The Same Story

A pastor friend told me once about an experience he had as a seminarian visiting the church of a friend of his who happened to be a pastor’s son. Everyone in the service seemed enraptured by the sermon which had this refrain of “this is the day!” At the end of the service everyone left and the seminarian remarked to his friend about the father’s sermon. “That was really great!” 

The friend responded excitedly, “I know, that sermon gets better every year.

The seminarian gets a confused look. “That sermon? You mean he preaches the same sermon every year?

The friend laughs, “He sure does, and every year it gets better.”

I promise that I will actually write a new sermon for Easter this year. But after 10 Easters of preaching, I can get a sense of what the old father pastor was doing. In many ways, the story of Easter isn’t a novel thing – it doesn’t change year to year. Instead, it is something that is the same that gets better every year.

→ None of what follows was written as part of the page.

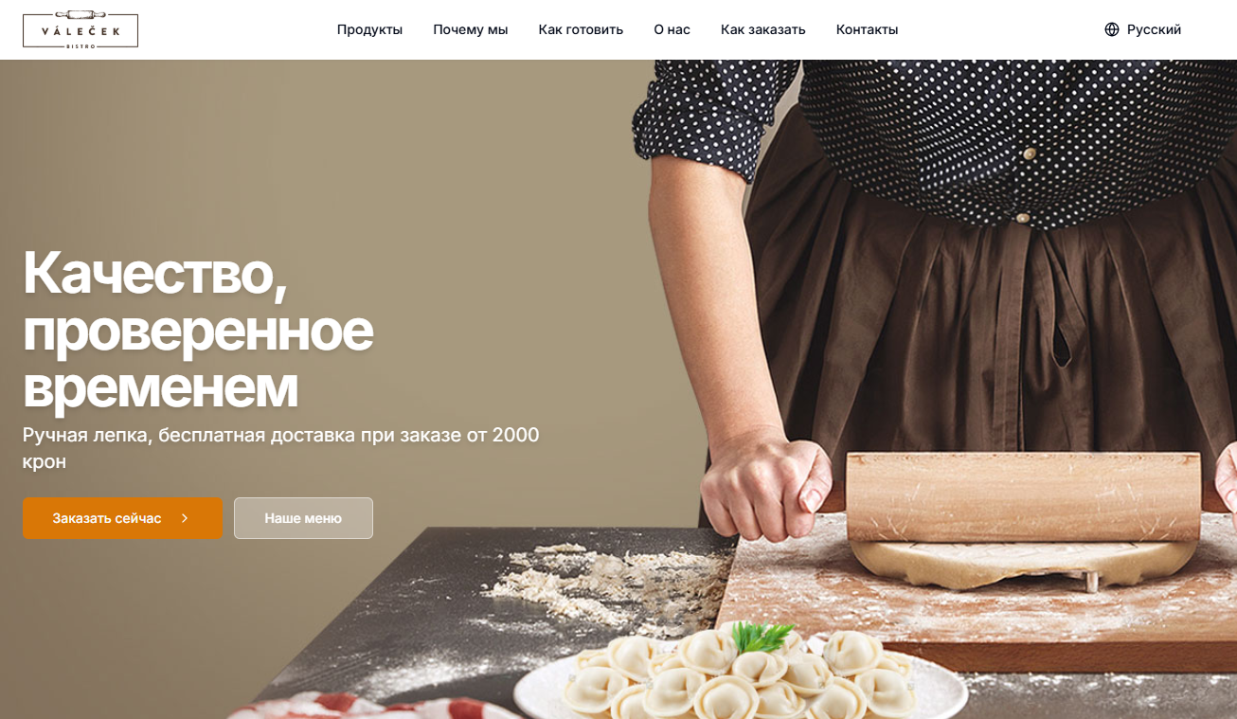
Task: Navigate to Как заказать
Action: click(762, 29)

I had an art professor who every year would take a copy of “Old Man and the Sea” by Hemingway with him on vacation. Every year he would read Old Man and the Sea. When he told us this, someone in the class asked, “why do you do that? It’s not like the story changes.

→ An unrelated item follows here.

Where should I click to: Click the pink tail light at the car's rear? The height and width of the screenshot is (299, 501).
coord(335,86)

“The story doesn’t technically change,” he said, “but I do, and because I do, so does the old man.

You have changed much since Easter. The events of this past year have left you as a different person. The story of Easter hasn’t changed and the sermon hasn’t really changed – but because you have changed, so does the Old Man, the Ancient of Days – Jesus Christ, the one who was and is and is yet to be. So this Holy Week let us not celebrate His change, but ours. And let us read His story again, as new people experiencing the same story all over again.